La rigidité qui caractérise le contrat du travail est en grande partie responsable de la prolifération de l’informel, selon les experts intervenus hier dans le cadre d’une rencontre organisée par la CARE ayant pour thème « Pour un droit du travail inclusif ». Se référant à des statistiques fournies par le ministère des Finances, Mahrez Aït Belkacem, membre du CARE et consultant en entreprise, a relevé que l’emploi informel en Algérie a représenté 3,3 milliards de dollars de pertes fiscales et 2 milliards de dollars d’évasion fiscale pour la Sécurité sociale en 2011.

Pour freiner l’informel, M. Aït Belkacem a préconisé « l’’autorisation et la libération du travail temporaire, la légalisation des emplois intérimaires et l’assouplissement de la loi relative au placement de l’emploi, tout en réhabilitant l’assurance-chômage ». De son côté, Karim Tamir, membre du CARE et ancien directeur d’un cabinet-conseil en ressources humaines, a souligné la nécessité d’encourager les gens à aller de l’informel vers le formel.

Il a noté que la présence d’une importante économie informelle ne semble émouvoir ni les pouvoirs publics ni les syndicats « qui semblent accepter l’existence de cette économie informelle », alors que son importance démesurée est de nature à mettre en cause la cohésion sociale et l’édification d’une économie citoyenne.
« Au lieu de faire des efforts pour ramener l’économie informelle à une économie formelle, on se félicite presque du rôle de l’informel dans la réduction du chômage, acquiesçant le fait d’abandonner une frange importante de la population active dans la précarité et dénuée de toute protection sociale », a-t-il encore regretté.
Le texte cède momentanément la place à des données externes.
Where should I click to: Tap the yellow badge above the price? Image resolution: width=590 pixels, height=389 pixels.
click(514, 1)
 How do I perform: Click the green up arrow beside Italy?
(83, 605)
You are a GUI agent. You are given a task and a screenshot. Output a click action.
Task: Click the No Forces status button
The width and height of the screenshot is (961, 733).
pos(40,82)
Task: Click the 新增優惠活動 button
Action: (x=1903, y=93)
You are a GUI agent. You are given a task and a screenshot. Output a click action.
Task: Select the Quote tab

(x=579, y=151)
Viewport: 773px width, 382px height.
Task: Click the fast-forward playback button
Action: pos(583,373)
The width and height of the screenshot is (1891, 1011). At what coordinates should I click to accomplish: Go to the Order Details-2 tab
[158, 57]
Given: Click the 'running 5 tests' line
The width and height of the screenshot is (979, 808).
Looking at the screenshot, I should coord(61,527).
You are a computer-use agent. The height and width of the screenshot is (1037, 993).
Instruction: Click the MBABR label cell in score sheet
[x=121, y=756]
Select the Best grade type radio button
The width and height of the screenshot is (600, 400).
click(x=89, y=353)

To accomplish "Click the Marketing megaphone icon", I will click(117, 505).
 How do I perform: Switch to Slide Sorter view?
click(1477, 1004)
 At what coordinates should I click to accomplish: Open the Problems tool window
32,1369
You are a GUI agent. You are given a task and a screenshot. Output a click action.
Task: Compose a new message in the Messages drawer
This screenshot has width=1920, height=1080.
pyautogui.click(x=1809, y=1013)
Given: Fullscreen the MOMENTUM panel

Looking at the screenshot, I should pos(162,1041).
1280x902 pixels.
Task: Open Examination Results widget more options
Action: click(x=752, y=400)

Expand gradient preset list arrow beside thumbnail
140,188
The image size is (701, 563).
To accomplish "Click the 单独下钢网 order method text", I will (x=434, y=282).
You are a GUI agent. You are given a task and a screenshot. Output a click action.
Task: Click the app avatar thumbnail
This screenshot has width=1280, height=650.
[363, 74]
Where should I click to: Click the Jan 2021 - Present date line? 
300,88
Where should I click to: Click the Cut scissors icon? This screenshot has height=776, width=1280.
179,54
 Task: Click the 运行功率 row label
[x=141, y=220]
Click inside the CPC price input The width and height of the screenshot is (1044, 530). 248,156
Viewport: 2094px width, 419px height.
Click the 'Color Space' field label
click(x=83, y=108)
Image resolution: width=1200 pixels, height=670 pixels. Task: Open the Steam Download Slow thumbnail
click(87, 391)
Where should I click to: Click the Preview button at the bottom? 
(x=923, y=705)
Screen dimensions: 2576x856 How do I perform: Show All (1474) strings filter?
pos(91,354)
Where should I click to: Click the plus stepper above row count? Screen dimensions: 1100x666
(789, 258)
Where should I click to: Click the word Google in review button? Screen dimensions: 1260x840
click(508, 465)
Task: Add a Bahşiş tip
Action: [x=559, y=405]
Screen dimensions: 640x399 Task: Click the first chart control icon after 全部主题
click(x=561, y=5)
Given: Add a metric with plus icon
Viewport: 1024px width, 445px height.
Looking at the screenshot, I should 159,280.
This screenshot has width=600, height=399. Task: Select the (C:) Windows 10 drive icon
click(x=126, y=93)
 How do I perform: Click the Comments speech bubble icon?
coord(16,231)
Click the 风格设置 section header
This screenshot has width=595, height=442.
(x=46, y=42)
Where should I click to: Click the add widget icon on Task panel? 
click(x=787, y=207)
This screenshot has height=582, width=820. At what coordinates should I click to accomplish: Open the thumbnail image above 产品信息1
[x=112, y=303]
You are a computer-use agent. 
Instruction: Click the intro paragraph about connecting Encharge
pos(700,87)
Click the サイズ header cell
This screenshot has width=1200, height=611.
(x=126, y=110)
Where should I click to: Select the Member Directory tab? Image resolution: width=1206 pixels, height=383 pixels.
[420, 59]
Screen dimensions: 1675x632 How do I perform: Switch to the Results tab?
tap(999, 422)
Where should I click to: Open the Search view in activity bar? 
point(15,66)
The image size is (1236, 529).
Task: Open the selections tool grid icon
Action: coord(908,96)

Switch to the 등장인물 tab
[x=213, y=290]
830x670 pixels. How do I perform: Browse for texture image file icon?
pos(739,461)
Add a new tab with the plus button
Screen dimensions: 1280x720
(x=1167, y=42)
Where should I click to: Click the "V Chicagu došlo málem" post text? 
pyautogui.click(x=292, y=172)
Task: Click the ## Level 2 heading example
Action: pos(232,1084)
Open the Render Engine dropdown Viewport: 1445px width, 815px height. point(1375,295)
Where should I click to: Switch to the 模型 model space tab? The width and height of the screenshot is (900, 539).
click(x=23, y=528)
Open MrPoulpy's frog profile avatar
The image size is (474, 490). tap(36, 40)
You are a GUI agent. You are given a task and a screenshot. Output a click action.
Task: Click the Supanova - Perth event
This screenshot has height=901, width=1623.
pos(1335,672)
De l’avis de cet expert, la solution réside dans l’introduction de nouvelles formes d’emploi, à travers la diversification du statut des salariés.

« Cette démarche inclusive devrait permettre d’extraire du travail au noir une proportion élevée de travailleurs », a-t-il estimé. Pour cet intervenant, le travail informel est, par définition, générateur d’injustice sociale et de précarité de tous genres du fait qu’il exclut tous les travailleurs « au noir » de toute protection sociale.

Aussi, la diversification des formes d’emploi sera, selon lui, un moyen « efficace » de lutte contre le chômage et l’informel, surtout s’il s’accompagne d’une fluidification du recrutement. Les intervenants ont également évoqué l’impact financier de l’informel sur la caisse de la Sécurité sociale.